Ways to stay safe online
You may be aware, an Auckland based company reported a few weeks ago that some of its members personal information had been accessed illegitimately in a malicious attack. While this held no threat to the member funds themselves, it resulted in a personal data breach.
We understand that this attack may raise questions regarding our security procedures, and we wish to assure clients that we have very robust and stringent cybersecurity measures in place to safeguard client data.
1. Craigs conducts cyber security audits annually that are completed by an independent cyber security company who complete comprehensive testing to check that our security mechanisms are effective.
2. KPMG undertake an annual internal controls audit across key Craigs systems and platforms.
3. Craigs has an independent specialist cyber security partner who work with us to ensure our policies, procedures, prevention and detection mechanisms are best practice and effective. These mechanisms include enterprise grade Firewalls and Intrusion detection appliances.
Beware of increased cyber-fraud attempts
We encourage clients to be more aware of potential cyber scammers throughout this period of uncertainty. We also became aware of a scam earlier this year where a fraudster sent an email pretending to be a Craigs Investment Adviser. The savvy Craigs client raised suspicion, as they felt the content of the email was off-piste.
Please ensure that you check all emails sent to you from Craigs end with craigsip.com not craigsip.co, or any other domain.
Cyber fraud poses a significant risk, specifically affecting instructions to transfer funds to a bank account that we do not have details of. That is why it is important to be vigilant and stay aware.
We will never send an email instructing you to change your bank account details or notify you of any change to our bank details.
If you receive an email that appears to be sent from someone from Craigs Investment Partners notifying you that we have changed our bank details, it is very likely to be from a fraudster. Do not reply to the email. Do not click on any links or attachments that may be included in the email.
If you are concerned about any suspicious emails you may receive or are ever in doubt please phone your Craigs Investment Adviser as soon as possible, either using a direct dial number known to you or 0800 272 442. Do not phone any numbers included in the email you are suspicious of.
If you have any concerns that your email or personal information has been compromised, please contact your information provider immediately.
Outlined below are some tips on how to keep safe and protect yourself from cyber-criminal activity, if you wish to discuss further please speak with your Craigs Investment Adviser.

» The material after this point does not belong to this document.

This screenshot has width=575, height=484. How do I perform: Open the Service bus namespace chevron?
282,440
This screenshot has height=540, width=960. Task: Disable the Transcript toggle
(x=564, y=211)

Some ways to keep safe online:
- When logging in to the Craigs website or any other bank website, check you have a secure connection and type in the full website details https://craigsip.com. The ‘s’ stands for secure.
- Do not access secure websites such as banks or the Craigs Investment Partners client portal, from public computers (e.g. libraries, internet cafes).
- Don’t give out your Craigs account details unless you made the phone call, and trust the number and recipient of that call.
- Keep your identity information safe, and only reveal this to trusted sources, for example date of birth, driver licence, passport details. Before divulging that information, ensure they will protect it.
- Do not share your passwords with anyone.
- Check your statements and alert your provider if anything is amiss.
- Do not click links, open attachments or reply to spam emails, and do not call any phone numbers from spam emails.